[Records on locating words and elements]
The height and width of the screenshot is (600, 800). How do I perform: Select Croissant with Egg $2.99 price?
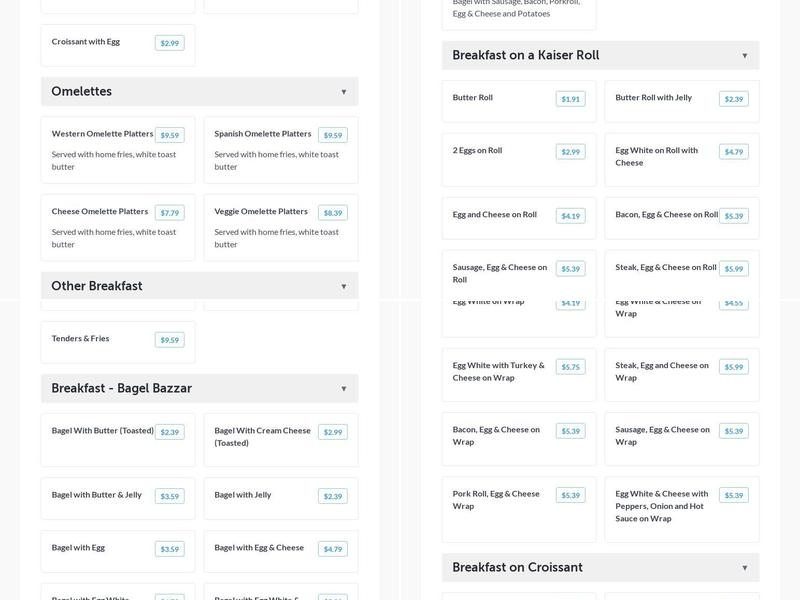169,43
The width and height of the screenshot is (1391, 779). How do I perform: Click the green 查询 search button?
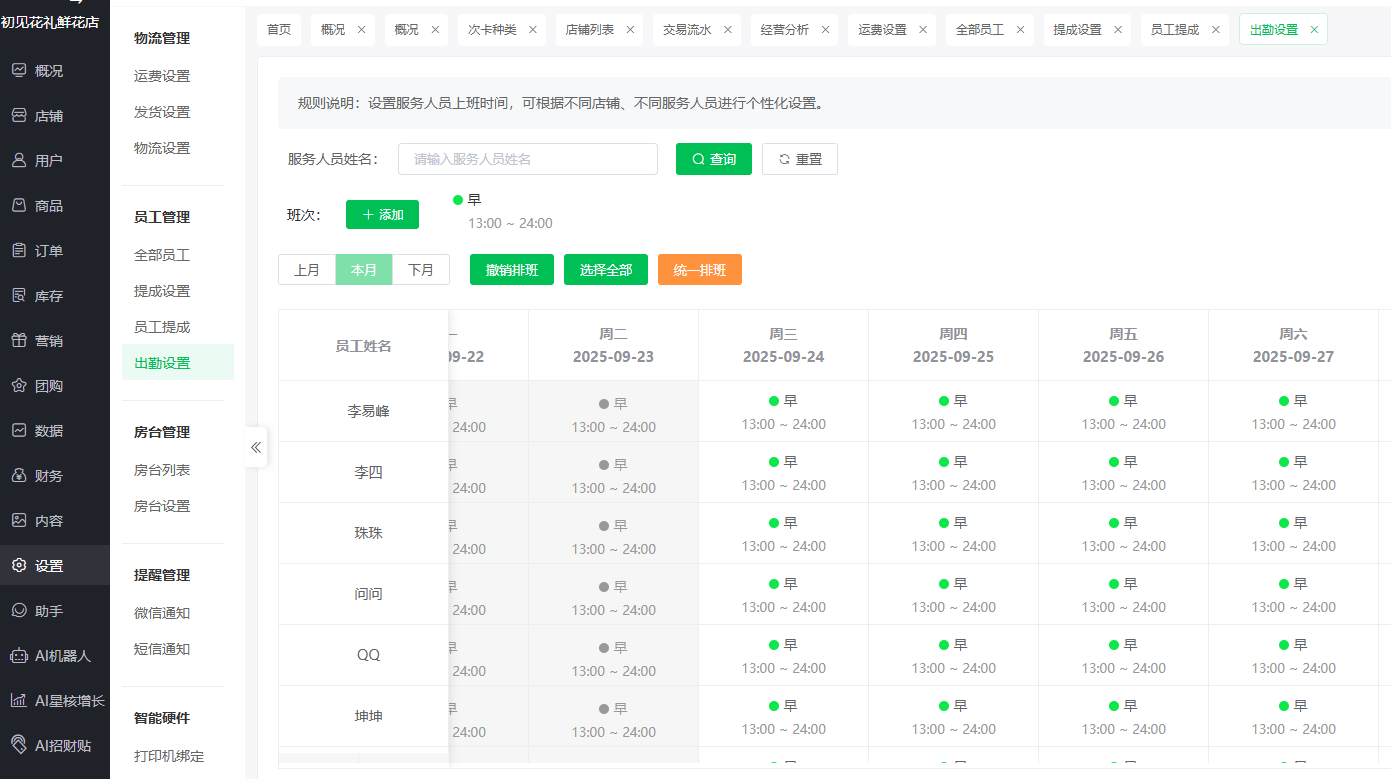713,159
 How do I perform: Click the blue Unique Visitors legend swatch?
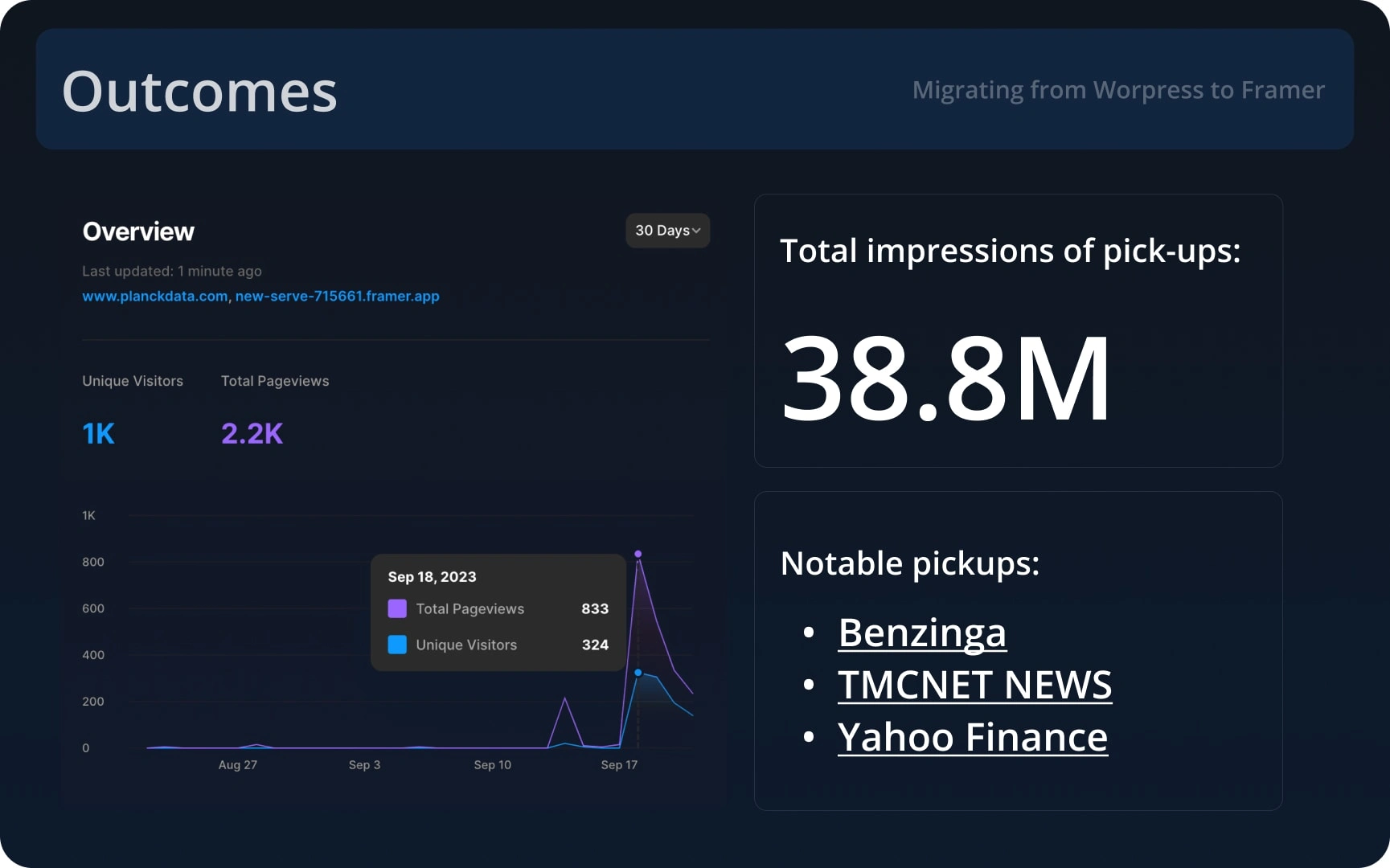click(397, 645)
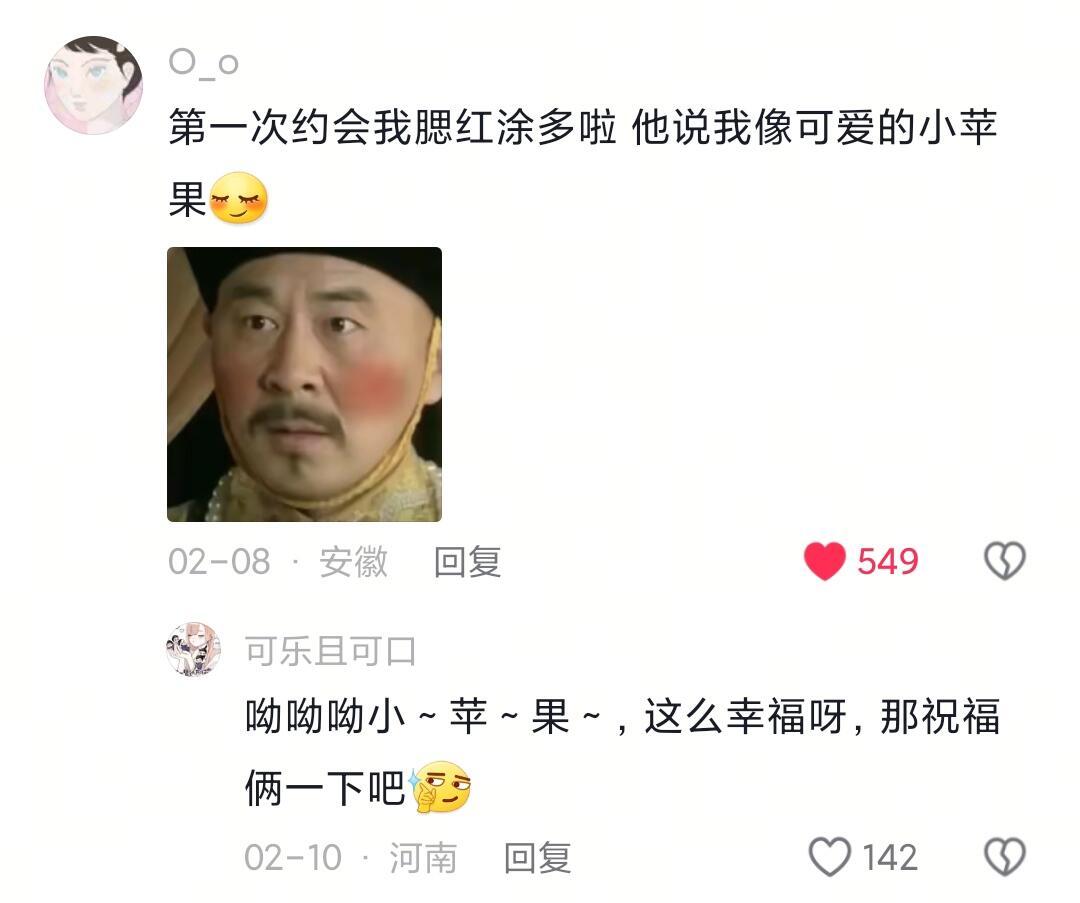Dislike the first comment with broken heart
Viewport: 1080px width, 903px height.
pyautogui.click(x=1005, y=561)
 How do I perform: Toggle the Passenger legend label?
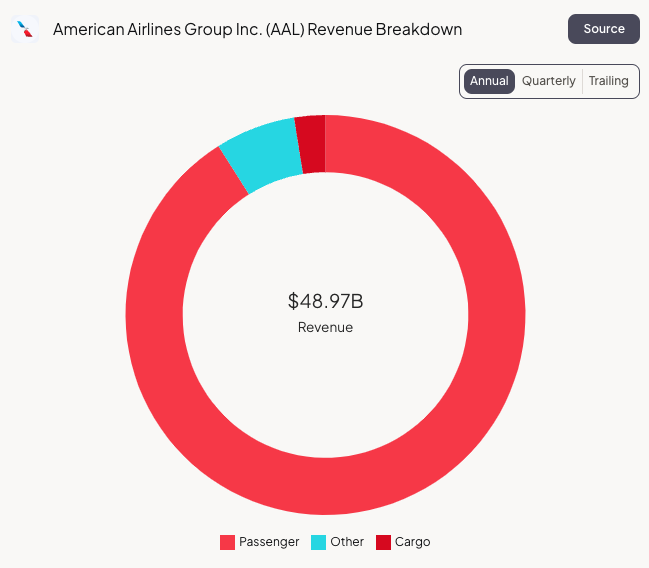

[REQUIREMENT] Please reproduce the records word for word, from the line containing "The width and" through the end of the records, and leave the pictures out of your answer.

[OUTPUT BELOW]
The width and height of the screenshot is (1391, 779). How do I perform: Click the green 查询 search button?
713,159
 How do I perform: Click the blue Unique Visitors legend swatch?
click(397, 645)
Dislike the first comment with broken heart
Viewport: 1080px width, 903px height.
pyautogui.click(x=1005, y=561)
 How do I perform: Toggle the Passenger legend label?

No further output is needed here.